+++ TEXT PROVIDED

This might seem to overlap with psychographic segmentation. While the latter is about taste and attitude, behavioral segmentation is about emotions and buying habits.
A customer may purchase a pair of jeans after ten minutes of browsing. Another may take ten days to make a choice.
Add to it their pattern of returning goods and you have a snapshot of their emotional state. Are they emotionally fickle or stable? It makes more sense to invest in a stable minded customer by offering them big discounts.
Some are happy when they have less to choose from and feel overwhelmed by the variety, while others act just the opposite.
The easiest to understand of the four. No matter how many Ferraris are sold in China, it makes little sense to pitch it in India because of the huge tariffs on imported vehicles.
It also depends on the climate and suitability of a product for a particular region. Geography plays a greater role in choosing a product than is commonly imagined. From taxes to logistics, everything plays a huge part.
How to Use Market Segmentation?
There are basically two ways in which a business could approach segmentation.
The first is to focus on one core market segment. This is useful for small startups that have just ventured into the market with a new product between 6 months to 24 months ago. They are trying to build a core group of users, roll out new improved versions for their particular segment.

++++++

PROBLEMS AND TASKS
a: Condense the market segmentation paragraph beginning "The first is to focus on one core market segment" into a short bulleted list that keeps its main facts.
b: Extend the market segmentation text, picking up after its final sentence.
The lines after the market segmentation text are separate material and unrelated to it.

+++ RECORD SET

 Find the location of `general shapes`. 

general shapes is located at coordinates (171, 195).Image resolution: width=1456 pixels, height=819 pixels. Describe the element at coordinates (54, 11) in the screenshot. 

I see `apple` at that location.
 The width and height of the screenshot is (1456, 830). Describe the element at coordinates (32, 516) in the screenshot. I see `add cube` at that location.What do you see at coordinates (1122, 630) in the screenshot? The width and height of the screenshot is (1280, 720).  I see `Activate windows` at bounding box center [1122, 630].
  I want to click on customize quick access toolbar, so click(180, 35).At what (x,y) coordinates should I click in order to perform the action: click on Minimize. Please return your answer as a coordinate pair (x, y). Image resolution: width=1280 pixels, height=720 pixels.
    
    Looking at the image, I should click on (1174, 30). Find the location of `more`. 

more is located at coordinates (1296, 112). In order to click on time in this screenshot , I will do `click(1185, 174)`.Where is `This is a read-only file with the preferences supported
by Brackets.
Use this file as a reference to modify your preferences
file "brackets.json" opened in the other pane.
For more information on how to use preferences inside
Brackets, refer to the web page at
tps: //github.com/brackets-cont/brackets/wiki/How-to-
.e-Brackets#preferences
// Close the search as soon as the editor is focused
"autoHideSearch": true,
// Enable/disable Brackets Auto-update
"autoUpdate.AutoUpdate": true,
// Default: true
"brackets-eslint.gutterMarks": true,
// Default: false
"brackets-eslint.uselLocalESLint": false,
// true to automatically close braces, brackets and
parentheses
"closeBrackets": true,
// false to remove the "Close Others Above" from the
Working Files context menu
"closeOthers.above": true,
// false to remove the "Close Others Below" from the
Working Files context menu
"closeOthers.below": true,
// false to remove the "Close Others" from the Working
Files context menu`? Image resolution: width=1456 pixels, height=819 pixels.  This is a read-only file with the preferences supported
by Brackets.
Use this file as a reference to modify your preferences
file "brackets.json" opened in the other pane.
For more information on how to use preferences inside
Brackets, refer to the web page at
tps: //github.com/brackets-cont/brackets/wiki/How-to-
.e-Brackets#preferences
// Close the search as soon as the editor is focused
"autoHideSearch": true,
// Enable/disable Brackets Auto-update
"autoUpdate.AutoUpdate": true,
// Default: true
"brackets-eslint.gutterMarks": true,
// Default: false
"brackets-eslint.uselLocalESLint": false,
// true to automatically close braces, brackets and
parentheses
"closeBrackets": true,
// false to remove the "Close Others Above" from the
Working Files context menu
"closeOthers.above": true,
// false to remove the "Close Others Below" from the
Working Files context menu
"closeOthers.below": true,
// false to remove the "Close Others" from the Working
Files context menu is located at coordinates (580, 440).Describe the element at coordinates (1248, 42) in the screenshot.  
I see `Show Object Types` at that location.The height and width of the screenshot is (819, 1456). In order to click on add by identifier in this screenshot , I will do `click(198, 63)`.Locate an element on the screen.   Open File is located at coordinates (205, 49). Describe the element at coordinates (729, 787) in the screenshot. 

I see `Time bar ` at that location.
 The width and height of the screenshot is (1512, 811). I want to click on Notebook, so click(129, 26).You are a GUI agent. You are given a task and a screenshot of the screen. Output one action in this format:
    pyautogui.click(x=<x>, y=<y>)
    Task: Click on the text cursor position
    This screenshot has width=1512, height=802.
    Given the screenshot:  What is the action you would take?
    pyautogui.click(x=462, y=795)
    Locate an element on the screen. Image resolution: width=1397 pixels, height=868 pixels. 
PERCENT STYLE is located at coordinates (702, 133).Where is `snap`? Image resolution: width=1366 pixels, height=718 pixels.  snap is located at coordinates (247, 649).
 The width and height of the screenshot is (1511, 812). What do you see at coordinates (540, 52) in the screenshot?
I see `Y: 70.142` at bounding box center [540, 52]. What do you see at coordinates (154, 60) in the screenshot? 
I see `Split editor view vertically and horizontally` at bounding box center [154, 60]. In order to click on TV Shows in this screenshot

++++++

FINAL RESULTS
a:
- First approach: focus on one core market segment.
- Suits small startups that entered the market with a new product 6 to 24 months ago.
- These startups aim to build a core group of users.
- They roll out new, improved versions for that particular segment.

b:
There are several examples, and the most popular one is Facebook. Zuckerberg targeted Harvard students first, and then expanded to Stanford and Yale. After a year, it expanded to UK universities and then gradually expanded throughout the world.
Its initial target was people younger than 20, but that has now changed to 40. It has neatly handed off the younger generation to its sibling platform Instagram.
The other way to approach this is to aim at multiple segments at the same time. This is well achieved by brands such as Samsung that cater to a massive audience, spread across multiple segments. This is a safer approach, but it costs more to advertise to this many groups.
Any business, from a small e-commerce store to a giant multinational, would have to indulge in market segmentation. The prerequisite to successful segmentation is adequate market research through surveys and feedback. Market segmentation is a long-term strategy and should not be expected to pay rich dividends immediately.